Commissioner Colon requested feedback from Mr. Knox on the Bert Harris Act. Mr. Knox advised he heard two things, the action will not affect the value of the property and from the property owners that it will affect the value of the property; the Board needs to know lingering in the background is the Bert Harris Act, which says if it changes regulations on a piece of property that has the effect of diminishing value in such a way that causes an inordinate burden, then the County could be potentially responsible for paying the difference; but that depends upon whether there is a devaluation or not.
Commissioner Carlson inquired if the Board is doing rightsizing and not taking land value as far as the use of the property currently, is it opening itself up to the Bert Harris Act; with Mr. Knox responding if the Board takes any kind of regulatory action that results in diminishing value in such a way that it causes an inordinate burden on the property owner, it can cause potential liability. Commissioner Carlson inquired if that is based on speculation by the landowner there is speculation that they want to do something with their land that they now cannot do because the Comprehensive Plan changed. Mr. Knox advised in Florida, the Comprehensive Plan prevails over zoning, so theoretically they can come in tomorrow and apply for rezoning to one unit per acre and prove their case; and the Board has to come up with a good reason why that should not be granted. Chair Higgs stated it would be the same arguments the Board had regarding the Babcock property Commissioner Colon talked about; staff was directed to bring the land use amendments on January 27; it was brought for consideration of the Board in December, 2003; so it is not like this is a surprise to the Board because it has seen it before and has seen it twice. Commissioner Carlson stated the Board heard input on it more than once.

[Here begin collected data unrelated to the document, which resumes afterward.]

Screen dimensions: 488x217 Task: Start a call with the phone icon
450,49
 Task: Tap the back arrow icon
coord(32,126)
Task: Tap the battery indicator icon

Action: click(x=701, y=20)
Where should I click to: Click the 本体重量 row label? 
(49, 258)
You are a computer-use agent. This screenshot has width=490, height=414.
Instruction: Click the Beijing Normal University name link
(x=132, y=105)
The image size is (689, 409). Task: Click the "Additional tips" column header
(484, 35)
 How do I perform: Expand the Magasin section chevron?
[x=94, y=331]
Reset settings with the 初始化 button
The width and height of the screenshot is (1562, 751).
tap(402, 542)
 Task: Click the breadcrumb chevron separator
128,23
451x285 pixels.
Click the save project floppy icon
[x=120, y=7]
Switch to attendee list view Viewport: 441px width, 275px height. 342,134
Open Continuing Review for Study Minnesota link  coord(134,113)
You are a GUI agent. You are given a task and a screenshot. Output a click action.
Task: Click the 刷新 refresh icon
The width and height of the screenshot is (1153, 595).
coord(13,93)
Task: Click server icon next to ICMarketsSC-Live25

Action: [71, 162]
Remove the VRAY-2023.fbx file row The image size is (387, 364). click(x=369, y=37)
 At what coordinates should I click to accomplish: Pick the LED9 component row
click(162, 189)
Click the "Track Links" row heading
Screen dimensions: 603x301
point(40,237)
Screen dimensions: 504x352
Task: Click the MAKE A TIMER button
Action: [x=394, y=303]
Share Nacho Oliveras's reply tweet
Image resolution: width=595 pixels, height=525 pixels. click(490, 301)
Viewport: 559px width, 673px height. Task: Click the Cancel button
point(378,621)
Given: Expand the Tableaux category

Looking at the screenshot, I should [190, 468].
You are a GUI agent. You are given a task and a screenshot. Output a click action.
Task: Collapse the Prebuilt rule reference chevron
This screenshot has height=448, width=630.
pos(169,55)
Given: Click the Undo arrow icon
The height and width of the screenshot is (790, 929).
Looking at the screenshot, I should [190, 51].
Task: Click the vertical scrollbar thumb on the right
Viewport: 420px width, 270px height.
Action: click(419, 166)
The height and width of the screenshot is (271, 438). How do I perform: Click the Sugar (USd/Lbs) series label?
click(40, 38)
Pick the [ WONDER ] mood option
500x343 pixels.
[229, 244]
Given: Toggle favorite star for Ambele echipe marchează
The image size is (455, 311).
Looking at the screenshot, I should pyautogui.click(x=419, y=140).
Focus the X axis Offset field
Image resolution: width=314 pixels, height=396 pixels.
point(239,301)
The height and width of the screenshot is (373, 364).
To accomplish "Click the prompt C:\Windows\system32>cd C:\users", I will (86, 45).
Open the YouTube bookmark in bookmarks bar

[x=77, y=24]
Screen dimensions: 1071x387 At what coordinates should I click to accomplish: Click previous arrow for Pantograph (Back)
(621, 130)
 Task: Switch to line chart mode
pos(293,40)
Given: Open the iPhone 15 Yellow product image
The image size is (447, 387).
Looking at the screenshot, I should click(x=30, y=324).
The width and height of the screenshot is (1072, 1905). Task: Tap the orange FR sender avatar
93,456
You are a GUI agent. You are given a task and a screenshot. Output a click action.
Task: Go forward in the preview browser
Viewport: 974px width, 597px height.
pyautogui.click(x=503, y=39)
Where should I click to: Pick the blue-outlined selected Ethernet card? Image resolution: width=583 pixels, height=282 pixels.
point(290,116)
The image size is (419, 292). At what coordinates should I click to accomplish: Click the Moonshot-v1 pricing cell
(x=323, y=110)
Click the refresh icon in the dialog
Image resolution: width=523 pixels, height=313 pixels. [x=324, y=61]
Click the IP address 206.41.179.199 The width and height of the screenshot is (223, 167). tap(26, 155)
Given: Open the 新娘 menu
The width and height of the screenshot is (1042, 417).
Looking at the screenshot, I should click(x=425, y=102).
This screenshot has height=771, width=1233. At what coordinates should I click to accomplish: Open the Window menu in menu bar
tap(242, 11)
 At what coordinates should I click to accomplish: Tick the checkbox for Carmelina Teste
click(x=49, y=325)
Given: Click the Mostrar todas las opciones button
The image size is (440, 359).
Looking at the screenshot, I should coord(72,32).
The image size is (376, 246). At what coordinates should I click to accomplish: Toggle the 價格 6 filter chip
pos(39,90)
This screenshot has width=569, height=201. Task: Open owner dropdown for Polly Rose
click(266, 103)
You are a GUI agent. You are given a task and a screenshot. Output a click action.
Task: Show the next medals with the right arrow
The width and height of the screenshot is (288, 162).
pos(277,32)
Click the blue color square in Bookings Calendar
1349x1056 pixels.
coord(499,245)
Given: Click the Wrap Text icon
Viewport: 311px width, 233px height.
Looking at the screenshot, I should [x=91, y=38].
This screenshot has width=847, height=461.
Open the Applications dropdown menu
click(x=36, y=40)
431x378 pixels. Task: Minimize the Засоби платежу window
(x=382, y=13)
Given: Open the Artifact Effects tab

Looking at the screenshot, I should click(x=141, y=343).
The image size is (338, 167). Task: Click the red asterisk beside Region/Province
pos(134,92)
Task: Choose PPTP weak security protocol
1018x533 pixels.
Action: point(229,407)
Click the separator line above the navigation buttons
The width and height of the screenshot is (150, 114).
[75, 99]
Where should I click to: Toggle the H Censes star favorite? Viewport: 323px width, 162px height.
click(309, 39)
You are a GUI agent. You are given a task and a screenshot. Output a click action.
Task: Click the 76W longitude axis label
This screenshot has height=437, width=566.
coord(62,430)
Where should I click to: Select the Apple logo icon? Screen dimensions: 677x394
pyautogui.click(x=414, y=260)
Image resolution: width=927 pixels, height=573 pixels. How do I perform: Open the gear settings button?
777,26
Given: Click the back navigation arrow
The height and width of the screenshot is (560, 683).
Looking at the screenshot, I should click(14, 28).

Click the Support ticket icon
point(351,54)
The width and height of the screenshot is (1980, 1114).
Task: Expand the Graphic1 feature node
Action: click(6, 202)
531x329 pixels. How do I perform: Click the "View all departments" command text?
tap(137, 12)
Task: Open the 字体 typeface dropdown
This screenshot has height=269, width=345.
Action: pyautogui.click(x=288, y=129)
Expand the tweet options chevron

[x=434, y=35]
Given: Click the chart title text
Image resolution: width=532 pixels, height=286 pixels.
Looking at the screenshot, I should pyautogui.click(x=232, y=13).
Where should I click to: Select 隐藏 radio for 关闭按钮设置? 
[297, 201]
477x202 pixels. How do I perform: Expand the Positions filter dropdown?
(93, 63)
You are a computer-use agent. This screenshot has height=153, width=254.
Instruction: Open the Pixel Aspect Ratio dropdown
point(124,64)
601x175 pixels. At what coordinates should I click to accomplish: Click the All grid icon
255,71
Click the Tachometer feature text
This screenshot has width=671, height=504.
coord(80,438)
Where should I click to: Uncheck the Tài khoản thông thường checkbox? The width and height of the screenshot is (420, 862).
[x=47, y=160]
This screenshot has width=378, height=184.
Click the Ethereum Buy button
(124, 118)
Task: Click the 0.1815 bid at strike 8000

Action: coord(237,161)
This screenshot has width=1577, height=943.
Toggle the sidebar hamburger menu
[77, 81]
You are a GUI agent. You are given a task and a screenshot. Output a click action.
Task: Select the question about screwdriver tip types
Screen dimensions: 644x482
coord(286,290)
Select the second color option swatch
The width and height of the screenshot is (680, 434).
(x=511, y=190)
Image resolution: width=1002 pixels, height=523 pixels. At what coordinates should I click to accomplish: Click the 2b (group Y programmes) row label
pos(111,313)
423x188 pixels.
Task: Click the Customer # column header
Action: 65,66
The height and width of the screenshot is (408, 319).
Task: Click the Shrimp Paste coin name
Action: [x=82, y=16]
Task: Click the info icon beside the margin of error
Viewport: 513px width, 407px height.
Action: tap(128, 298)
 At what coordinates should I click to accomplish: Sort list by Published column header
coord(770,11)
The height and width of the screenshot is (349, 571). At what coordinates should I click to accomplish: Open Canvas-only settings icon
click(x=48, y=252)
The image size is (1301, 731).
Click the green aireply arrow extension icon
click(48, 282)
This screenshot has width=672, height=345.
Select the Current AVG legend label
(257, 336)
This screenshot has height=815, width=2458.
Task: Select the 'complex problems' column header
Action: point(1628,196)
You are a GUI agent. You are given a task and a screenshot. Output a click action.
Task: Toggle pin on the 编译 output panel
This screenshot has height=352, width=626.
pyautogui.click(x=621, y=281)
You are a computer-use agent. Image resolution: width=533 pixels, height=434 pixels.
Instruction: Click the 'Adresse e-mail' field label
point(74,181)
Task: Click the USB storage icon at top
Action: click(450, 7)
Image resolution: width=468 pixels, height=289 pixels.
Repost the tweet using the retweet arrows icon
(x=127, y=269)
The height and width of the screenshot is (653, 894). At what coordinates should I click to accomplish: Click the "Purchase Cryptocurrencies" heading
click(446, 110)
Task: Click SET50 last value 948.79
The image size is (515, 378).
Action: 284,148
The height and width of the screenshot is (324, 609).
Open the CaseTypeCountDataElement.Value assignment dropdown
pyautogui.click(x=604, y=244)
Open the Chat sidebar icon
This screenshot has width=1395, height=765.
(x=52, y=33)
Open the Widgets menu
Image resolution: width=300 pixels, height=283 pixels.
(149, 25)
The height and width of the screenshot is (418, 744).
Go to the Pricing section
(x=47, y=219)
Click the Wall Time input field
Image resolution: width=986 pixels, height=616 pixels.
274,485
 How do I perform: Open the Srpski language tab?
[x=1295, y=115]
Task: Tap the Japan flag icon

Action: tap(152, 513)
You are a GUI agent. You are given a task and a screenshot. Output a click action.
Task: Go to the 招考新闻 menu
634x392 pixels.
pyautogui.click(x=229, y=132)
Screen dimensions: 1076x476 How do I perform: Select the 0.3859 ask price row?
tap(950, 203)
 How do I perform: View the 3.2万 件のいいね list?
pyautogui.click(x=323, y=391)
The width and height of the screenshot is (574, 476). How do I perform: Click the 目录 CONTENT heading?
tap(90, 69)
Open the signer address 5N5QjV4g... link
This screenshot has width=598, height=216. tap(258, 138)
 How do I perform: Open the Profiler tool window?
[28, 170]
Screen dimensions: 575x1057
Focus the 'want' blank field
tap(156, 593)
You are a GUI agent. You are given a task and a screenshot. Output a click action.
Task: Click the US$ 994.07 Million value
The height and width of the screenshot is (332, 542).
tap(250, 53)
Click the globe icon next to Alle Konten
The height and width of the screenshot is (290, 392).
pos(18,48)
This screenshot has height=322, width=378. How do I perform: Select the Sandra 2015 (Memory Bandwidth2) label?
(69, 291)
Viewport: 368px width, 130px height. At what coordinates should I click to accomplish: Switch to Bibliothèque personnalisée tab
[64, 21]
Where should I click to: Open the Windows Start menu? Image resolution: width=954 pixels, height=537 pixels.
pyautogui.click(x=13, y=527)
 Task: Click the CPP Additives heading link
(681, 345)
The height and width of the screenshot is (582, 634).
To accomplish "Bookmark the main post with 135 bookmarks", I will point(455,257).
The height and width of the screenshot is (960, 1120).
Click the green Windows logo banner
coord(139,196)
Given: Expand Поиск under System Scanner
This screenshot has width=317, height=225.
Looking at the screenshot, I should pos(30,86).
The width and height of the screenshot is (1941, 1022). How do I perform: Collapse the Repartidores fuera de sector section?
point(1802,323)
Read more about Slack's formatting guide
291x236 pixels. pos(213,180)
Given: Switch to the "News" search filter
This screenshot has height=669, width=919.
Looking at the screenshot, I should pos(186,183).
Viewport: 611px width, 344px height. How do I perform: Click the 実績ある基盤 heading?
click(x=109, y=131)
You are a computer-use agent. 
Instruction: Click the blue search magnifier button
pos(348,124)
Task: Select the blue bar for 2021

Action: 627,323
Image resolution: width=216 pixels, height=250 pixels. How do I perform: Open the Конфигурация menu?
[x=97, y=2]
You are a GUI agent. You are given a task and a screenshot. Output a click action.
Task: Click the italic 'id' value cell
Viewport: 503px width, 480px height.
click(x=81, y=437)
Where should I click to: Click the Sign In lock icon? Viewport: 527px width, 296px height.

Commissioner Pritchard stated what is a surprise to the Board, at least to a couple of Commissioners is when the property owners are affected say they were not part of the process; that is a bit of a surprise; if someone buys property under the assumption that the Comprehensive Plan says it will be one unit per acre and they pay x amount for that with the expectation of getting a return of x amount based on one unit per acre, and they do not get that, then maybe the people on the Committee who are pushing it should compensate them for the amount of money they are going to lose; and inquired why should the taxpayers have to bear that burden. Chair Higgs inquired if it is any different when someone comes in and asks for a CUP in the Merritt Island Redevelopment Agency area and is denied. She noted they had a reasonable expectation that they could ask for it; but it was denied. Commissioner Pritchard stated they had a reasonable expectation when they bought property based on the current Comprehensive Plan. Mr. Knox stated he hopes the Board is not making zoning decisions independent of the Comprehensive Plan.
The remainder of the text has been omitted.